Absolument pas. Je ne parle par des Eglises protestantes « mainline », qui sont des Eglises sérieuses. Je parle de personnes opportunistes qui démarrent une Eglise de rien dut tout, qui cherchent surtout à se faire de l’argent avec. Ce sont des gens très matérialistes. D’ailleurs le gouvernement a accusé certaines de ces Eglises d’être à l’origine de récents scandale
s financiers.

A propos des vocations, comment l’Eglise catholique se positionne-t-elle par rapport à cette floraison de la foi?

L’Eglise essaie de relever le défi du mieux qu’elle peut, en investissant surtout dans la formation des nouveaux prêtres, des religieuses et des laïcs. Je crois que l’une des meilleures réponses de l’Eglise a été celle des nouveaux mouvements. Je suis particulièrement enthousiaste du rôle de ces nouveaux mouvements pour l’avenir de l’Église au Brésil. Je crois qu’ils ont une influence très positive et je pense que cette influence est destinée à grandir au fil du temps.
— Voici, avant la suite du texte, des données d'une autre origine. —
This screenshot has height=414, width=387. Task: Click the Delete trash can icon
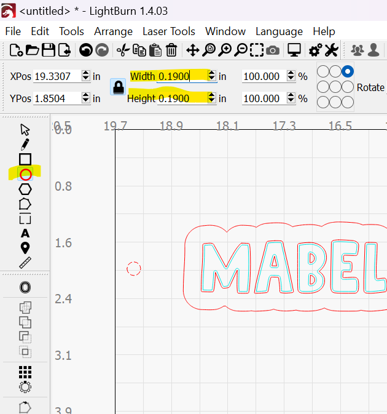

L’Aide à l’Eglise en détresse a fait un gros travail, surtout pour la construction et reconstruction des séminaires. Pourquoi avoir donné autant d’importance à ces constructions?

En raison de l’augmentation du nombre des séminaristes. Comme je le disais, la croissance du nombre des séminaristes, ces dernières décennies, est de l’ordre de 700%. Les vieux édifices ne sont plus adaptés pour contenir le grand nombre de jeunes qui veulent devenir prêtres.

Quel avenir ont, selon vous, la foi et l’Eglise catholique au Brésil, étant donné son rythme de croissance, et aussi toutes les difficultés?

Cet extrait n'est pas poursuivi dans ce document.